Publicado originalmente em 21 de Maio de 2019

Em 15 de maio, cerca de um milhão de pessoas saíram às ruas em mais de 200 cidades em todo o Brasil na maior manifestação nos últimos anos, a primeira nacional contra o governo do presidente fascista Jair Bolsonaro.

Manifestação de 15 de maio em São Paulo

O que era para ser outra isolada e pequena greve nacional de professores convocada pela Confederação Nacional dos Trabalhadores da Educação (CNTE), filiada à CUT e controlada pelo Partido dos Trabalhadores (PT), contra a “reforma” da previdência do governo Bolsonaro, transformou-se em uma manifestação em massa quando estudantes de todo o Brasil mobilizaram-se espontaneamente contra o último ataque do governo à educação – um corte de 30% para instituições federais de ensino. Essa erupção espontânea da juventude revelou a incapacidade e a falta de vontade do PT e da burocracia sindical para fornecer qualquer saída para a imensa raiva social que está se acumulando contra o governo Bolsonaro.

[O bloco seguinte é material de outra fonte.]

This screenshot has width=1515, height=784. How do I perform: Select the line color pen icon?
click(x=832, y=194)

Desde as primeiras horas de 15 de maio, estudantes secundaristas de escolas públicas e privadas já protestavam e bloqueavam ruas de São Paulo. À tarde, mais de 100 mil pessoas foram à Avenida Paulista, principalmente estudantes de universidades públicas e professores de escolas públicas municipais e estaduais de São Paulo, além de alunos e professores de algumas universidades particulares, como a Pontifícia Universidade Católica de São Paulo (PUC–SP).

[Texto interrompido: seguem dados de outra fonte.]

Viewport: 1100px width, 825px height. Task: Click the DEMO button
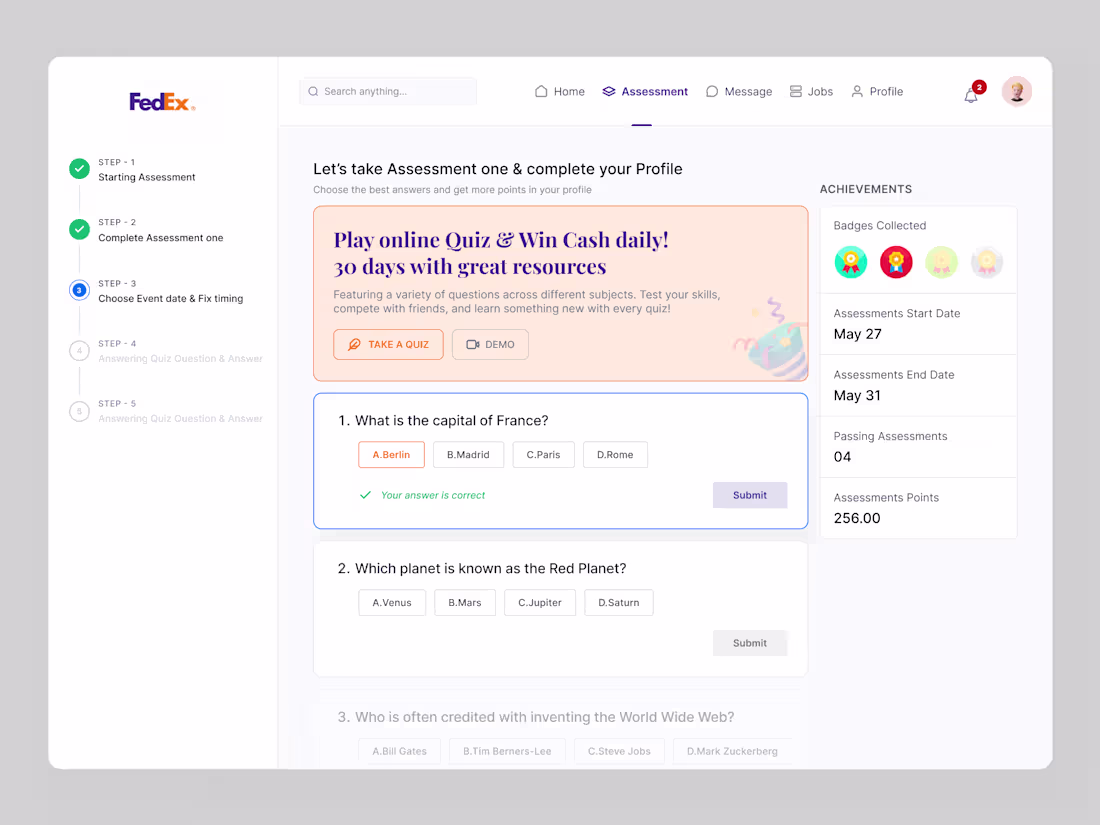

Leo, um estudante do ensino médio de uma das escolas particulares cujos professores paralisaram em 15 de maio, disse que ele e seus amigos estão “aqui em defesa dos professores, mostrando nosso apoio”, pois “a estrutura mesma de toda a educação está sendo atacada com essas propostas do governo, que vem ocorrendo há muito tempo.”

Seu amigo Arthur completou dizendo que “desde o governo petista existem essas ameaças contra a educação.”

Leo e Arthur ao centro

Eles também denunciaram o acordo traiçoeiro assinado com os donos de escolas particulares no ano passado pelo SINPRO, o sindicato de professores de escolas particulares, segundo o qual o sindicato garantiu o pagamento de horas extras e outros direitos por apenas um ano, em vez do contrato de cinco anos exigido pelos professores.

Entre as recentes mudanças que “atacam toda a estrutura da educação” está a reforma pró-empresarial do ensino médio, que foi aprovada pelo Congresso Brasileiro em 2017 e começará a ser implementada no ano que vem. Juntamente com o projeto de lei aprovado em 2016 que congela os gastos sociais nos próximos 20 anos, e que cortará 1 trilhão de reais da educação nesse período, a reforma do ensino médio é a maior mudança na educação brasileira nos últimos 25 anos, e permitirá a implementação de escolas “charter” privadas de tempo integral.

Em relação aos cortes anunciados pelo ministro da Educação, Abraham Weintraub, no final de abril, que chegam a 40% para a educação básica, Leo disse que isso o fez pensar sobre as políticas de extrema direita do governo. Segundo ele, “Pode parecer um pouco radical dizer isso, mas as pessoas falam muito sobre como isso se relaciona com o anti-intelectualismo, o que não significa que seja simplesmente um projeto para deixar as pessoas burras, mas o desinvestimento é o resultado de um processo histórico.”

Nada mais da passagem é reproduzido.